Sucede, algumas vezes, ser
necessária a ocasião de pecado; por exemplo, um menino que por necessidade tem
de estar com outra pessoa de sua própria casa que lhe fala de coisas más ou
blasfema contra a religião. Se então o menino faz o que está em seu poder,
procurando não atender a esse amigo do diabo, não peca. Melhor seria que
fugisse, mas, como isto não pode ser, ele não tem obrigação de fugir. Mas tem,
isto sim, obrigação de não atender às palavras más que ouve à força. Do mesmo
modo se há de fugir dos maus amigos e das pessoas que não são causa de pecado.
Foge-se de uma chama porque queima, de uma víbora porque envenena, e não haveis
de fugir de uma pessoa má que é para vós um verdadeiro demônio que vos quer
arrastar ao pecado?
O mesmo que se diz dos maus
amigos e das más paixões, diz-se dos maus livros, ou folhetos, ou jornais
escandalosos. Costumam eles ser ocasiões de pecado, e é preciso fugir-lhes e,
melhor, queimá-los. Não basta não ler esses livretos ou não olhar essas gravuras
escandalosas; é preciso, para fugir da ocasião, não os reter. Por isso eu vos
disse que o melhor é queimá-los, porque retendo-os, facilmente os olhareis.
Há meninos curiosos que querem
ler ou olhar aquilo que lhes não importa, e às vezes os incautos tropeçam numa
indecência e caem. Outros, ao contrário, fogem dessas leituras ou gravuras, ou,
se acaso topam com alguma, destroem quanto podem.
Bernardo é um bom menino que
persegue de morte a má imprensa e propaga a boa. Seu amigo Leandro, pelo
contrário, afeiçoado em demasia a contos e histórias, lê tudo quanto depara.

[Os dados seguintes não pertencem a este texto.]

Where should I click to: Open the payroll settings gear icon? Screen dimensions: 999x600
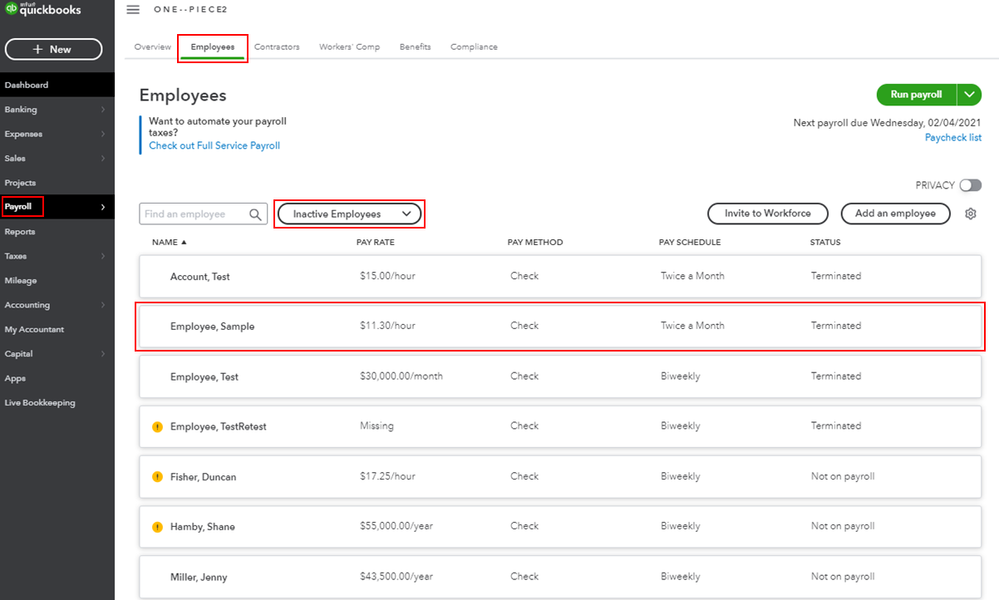[x=970, y=214]
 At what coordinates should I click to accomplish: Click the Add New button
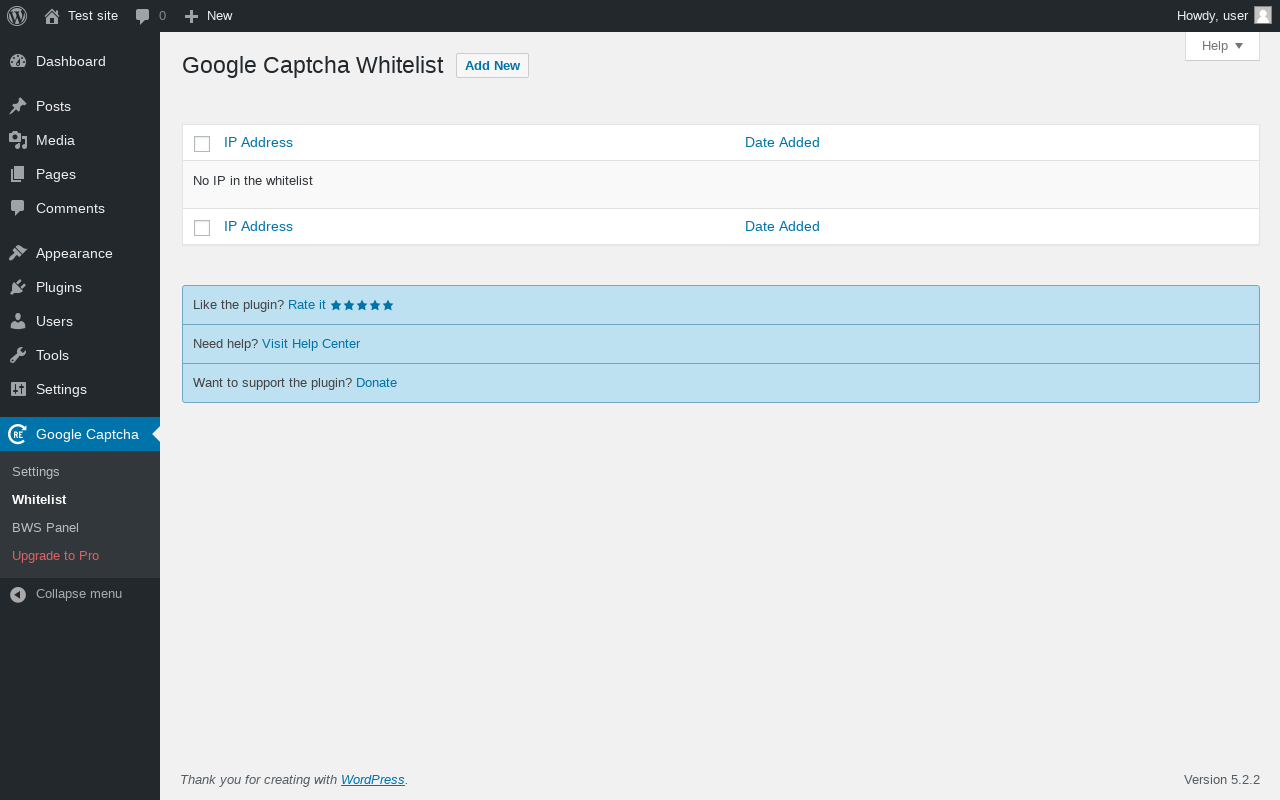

Por desgraça lhe caem nas mãos umas novelas de infames aventuras, e ele as lê,
e com elas se deslumbra, e traga o veneno, e peca. Bernardo sabe disso,
pega-as, queima-as. Para que seu amigo não se enfade, faz-lhe presente de uma
Vida de Nosso Senhor Jesus Cristo, bela na apresentação, belíssima no conteúdo.
Toma, — diz-lhe ele — em troca
do que te queimei.
E tu?
Tenho outra. Aquilo que tu
tinhas era uma indecência. Lê isto, que é verdade e que leva ao céu. Aquilo
outro é mentira, e porcaria além disso, e leva ao inferno. Agora vai-te
confessar.
O outro, arrependido e
agradecido, faz o que Bernardo lhe diz. Que grande bem ter um bom amigo!
Assim mesmo haveis de fazer vós.
Se algum folheto desses infernais vos cair nas mãos, queimai-o. Persegui a má
imprensa como fazia Bernardo, e difundi a boa imprensa quanto puderdes. Fugi
das ocasiões de pecar, e não vos contenteis com não ler maus livros e jornais;
lede os bons, afastai-vos de meninos perversos, e de maus exemplos, e de
escândalos de que o mundo está cheio.
Resumamos: disse-vos que tudo o
que induz a pecar é inimigo da alma. Estes inimigos da alma são: mundo, diabo e
carne; acrescentei como inimigo da alma as ocasiões de pecar. O mundo são os
maus exemplos e ditos dos homens e meninos maus. O mundo tem as suas doutrinas
opostas às de Cristo. Onde quer que não se seguem estas doutrinas e exemplos de
Cristo, reina o mundo; é do mundo uma família irreligiosa, um menino ou uma
menina má, um homem perverso. O melhor meio de vencer o mundo é fugir dele e
seguir as doutrinas e os exemplos de Cristo, opostos aos do mundo.
Não se deve fazer caso do
demônio, segundo inimigo da alma, e é forçoso afastar-se das suas sugestões.
Ele é um cão preso, que só morde quem dele se aproxima.
A carne é o terceiro inimigo,
caseiro porque o trazemos conosco. Foge-se dele pela mortificação e pela
oração.
Enfim, as ocasiões de pecar são
outro inimigo poderoso. Quem, podendo, não as abandona ou não as destrói, peca.
Contra todos esses inimigos
recomendo-vos a oração. Rogai muito a Jesus Cristo, por intercessão de sua
Mãe Santíssima, que vos ajude a vencê-los, e para isso rogai comigo à Virgem
Santíssima Nossa Mãe, rezando-lhe três Ave-Marias.